**EXERCISE BRIEF:** Once you find the line with "Where should I" in the listing below, set down exactly every line from it through the line with "1080x725 pixels.", but no pictures.

**RECORD SET:**
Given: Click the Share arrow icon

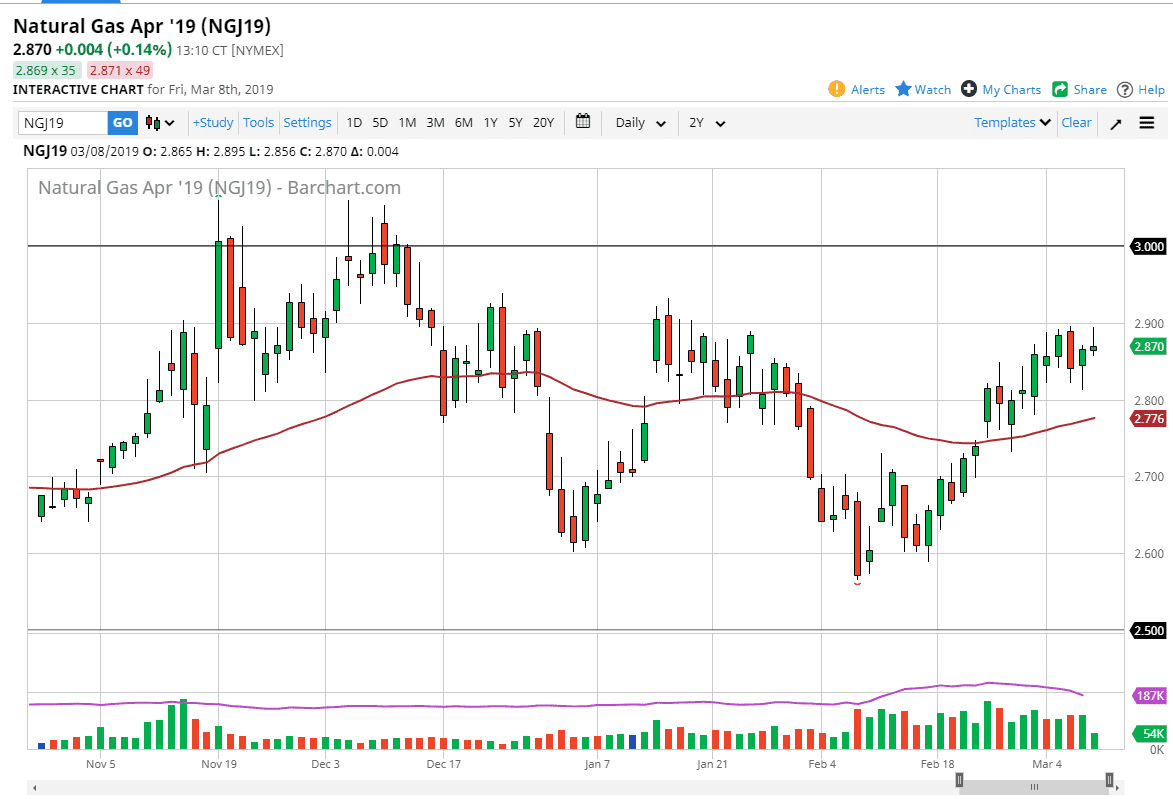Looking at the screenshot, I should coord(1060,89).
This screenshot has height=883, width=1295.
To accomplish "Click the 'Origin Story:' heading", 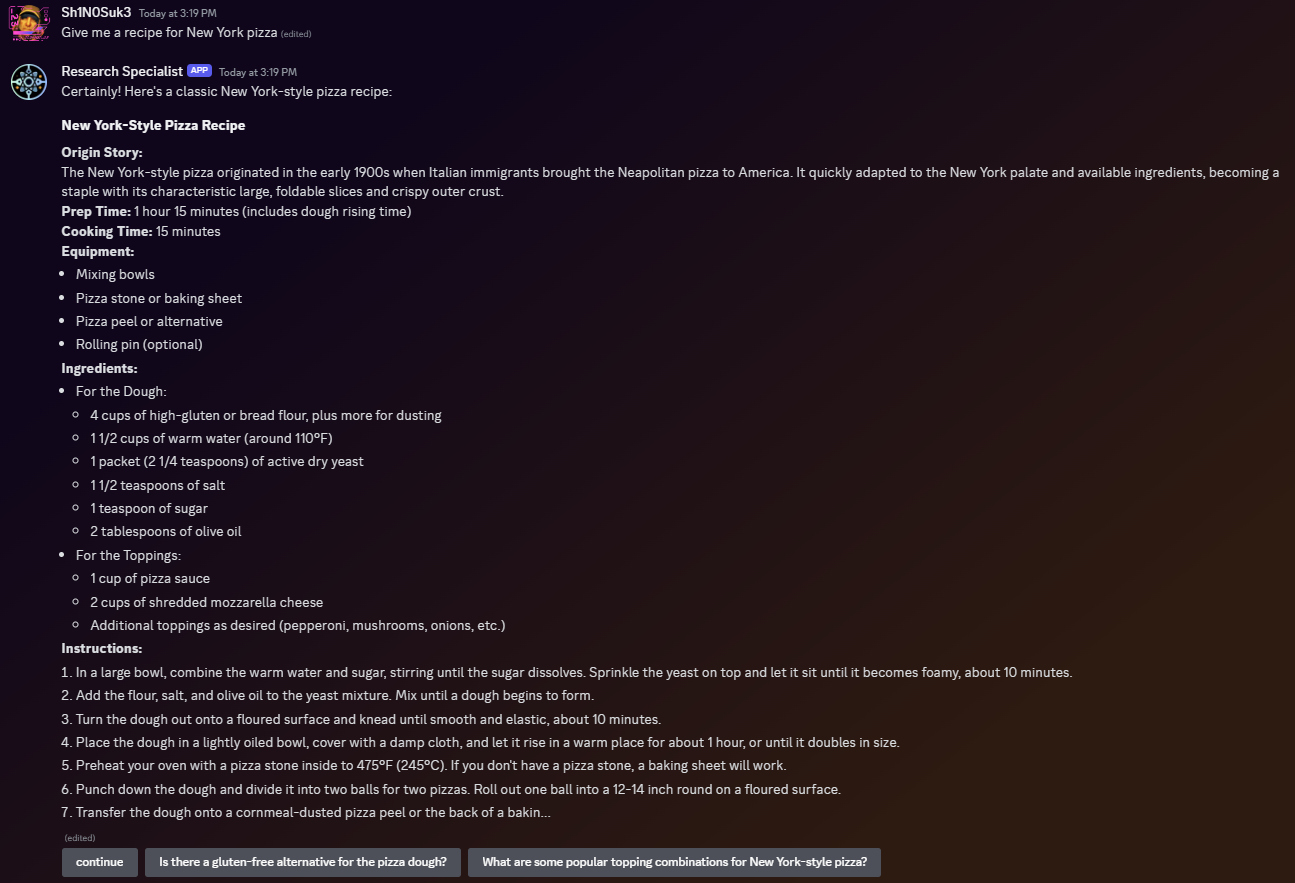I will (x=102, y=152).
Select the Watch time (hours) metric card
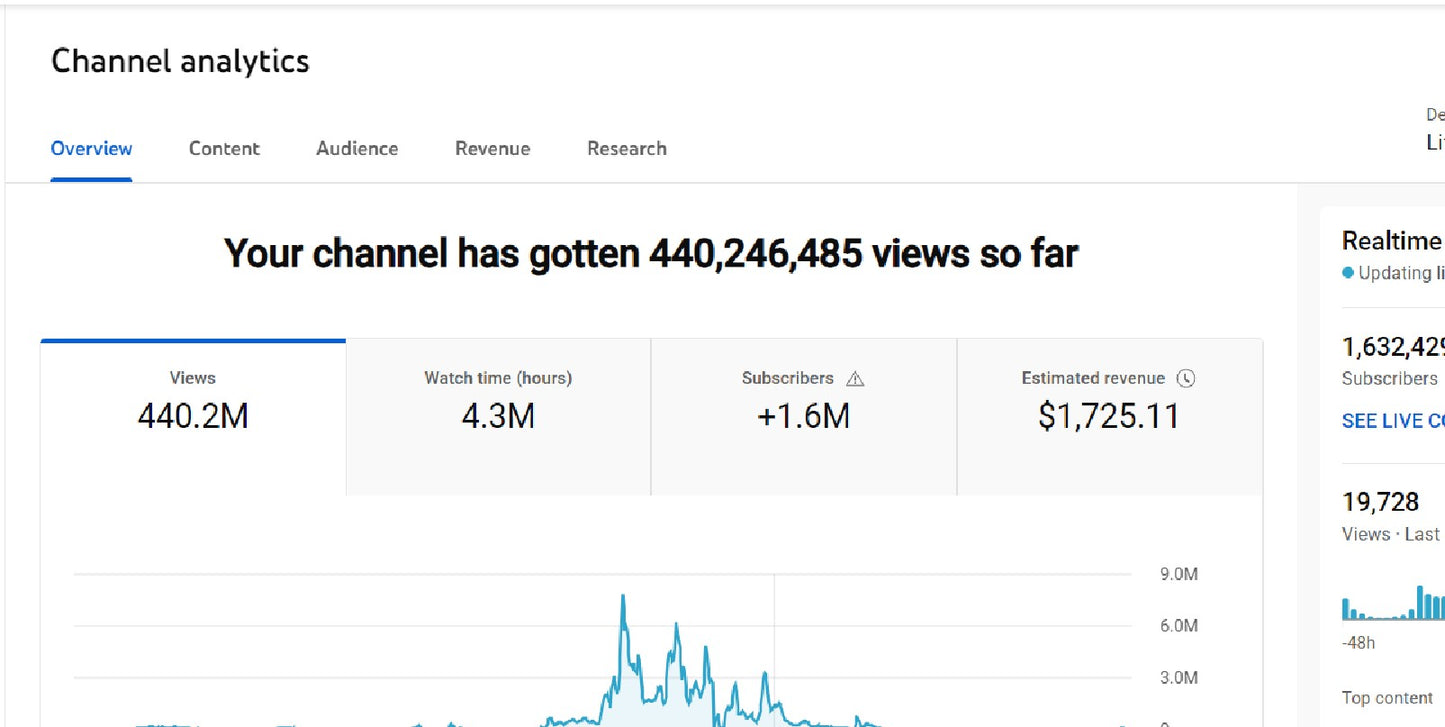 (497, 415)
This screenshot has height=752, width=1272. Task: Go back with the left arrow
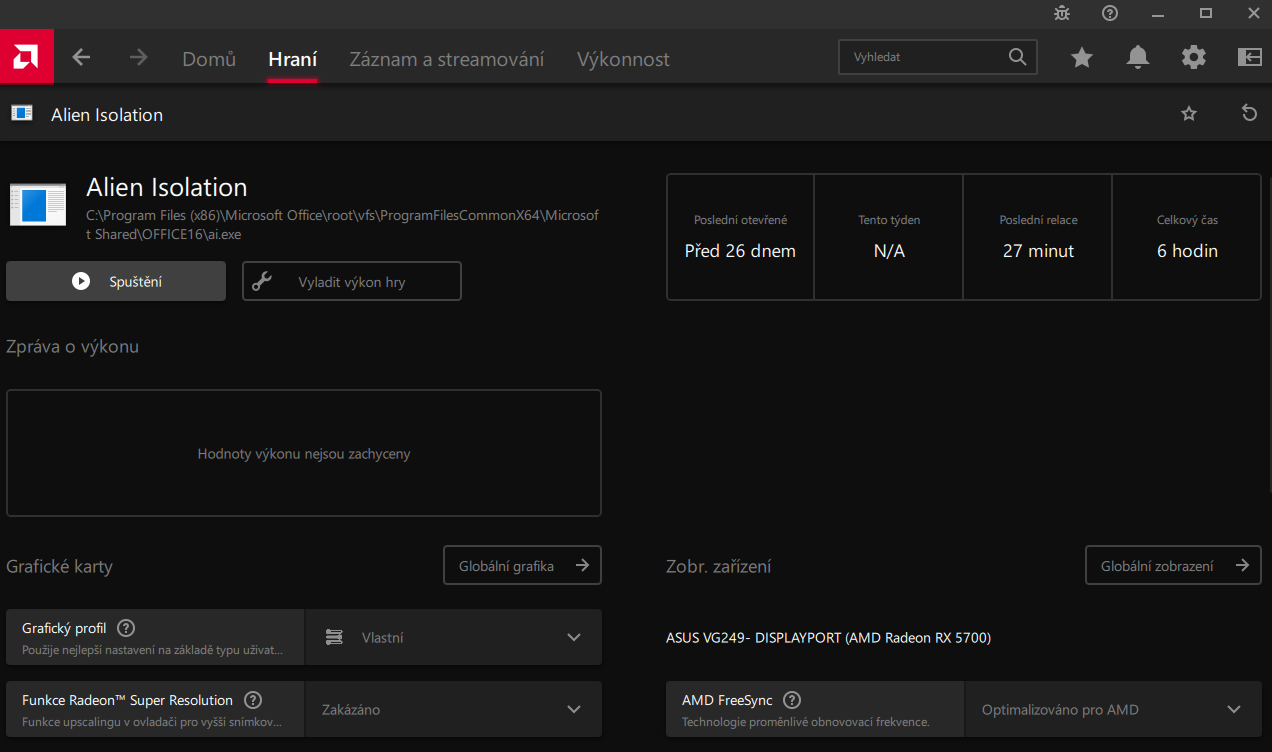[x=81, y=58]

...

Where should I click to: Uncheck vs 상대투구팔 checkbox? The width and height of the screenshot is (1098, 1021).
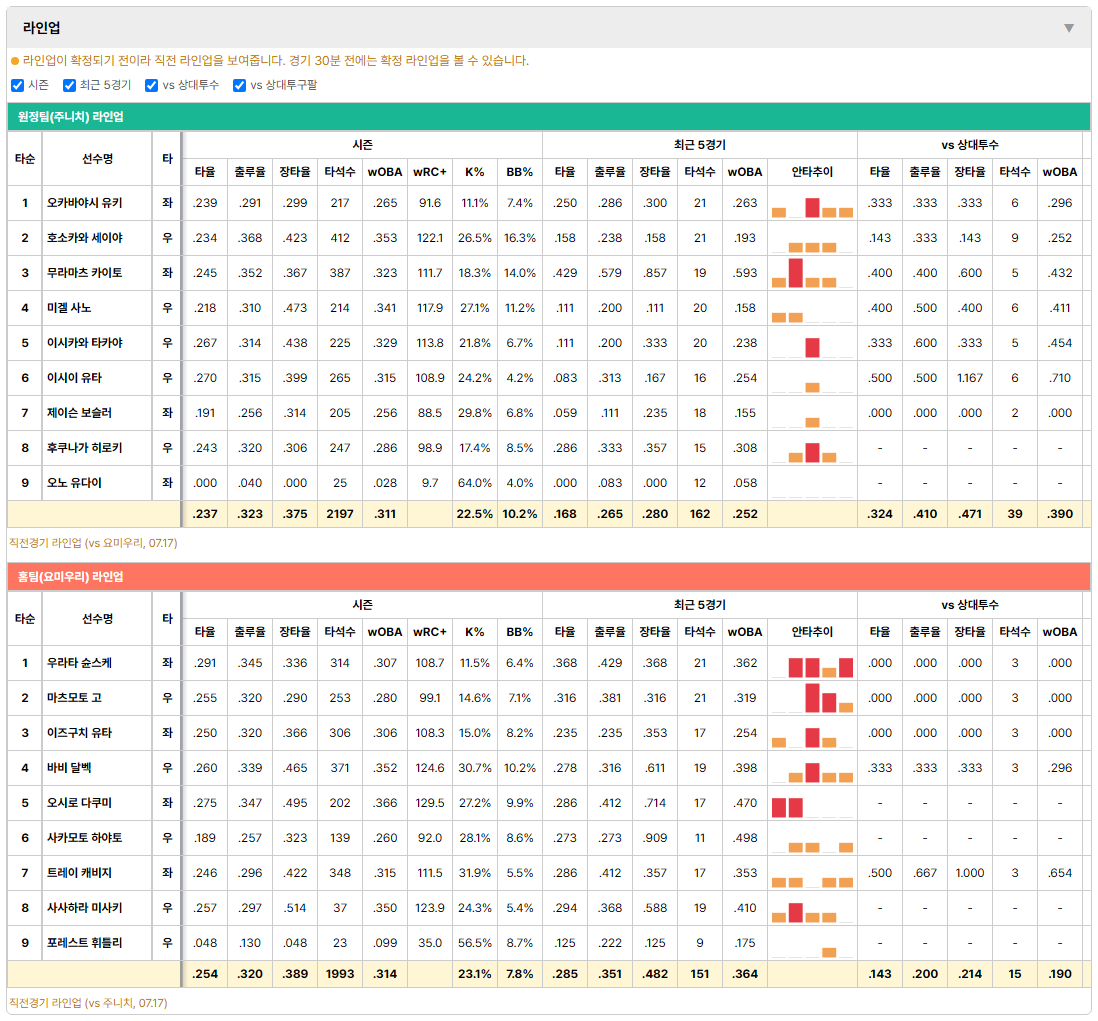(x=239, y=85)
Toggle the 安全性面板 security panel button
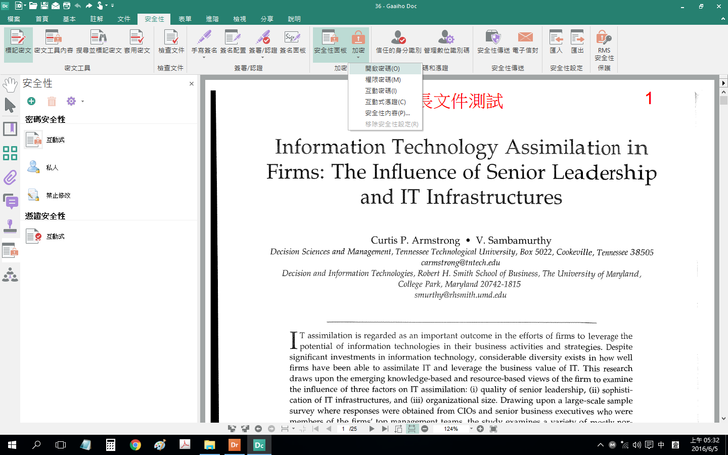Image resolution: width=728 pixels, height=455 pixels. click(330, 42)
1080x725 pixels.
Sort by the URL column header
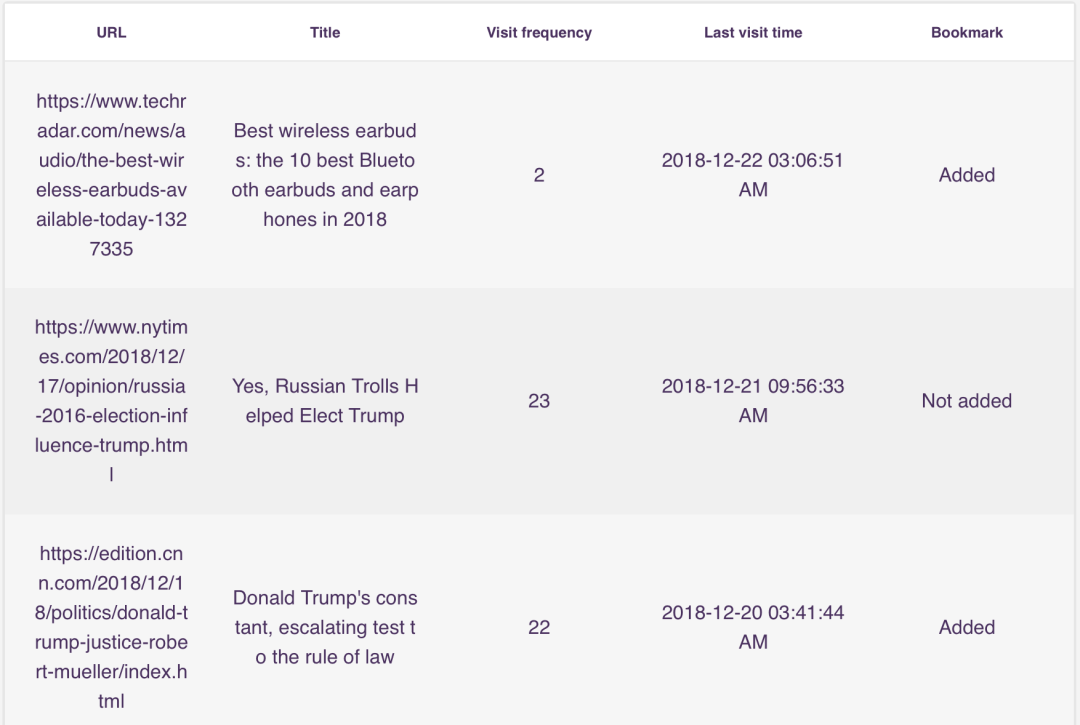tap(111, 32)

**SOLUTION TO THE EXERCISE:**
Where should I click to: Uncheck vs 상대투구팔 checkbox? The width and height of the screenshot is (1098, 1021).
(x=239, y=85)
Toggle the 安全性面板 security panel button
Image resolution: width=728 pixels, height=455 pixels. click(330, 42)
1080x725 pixels.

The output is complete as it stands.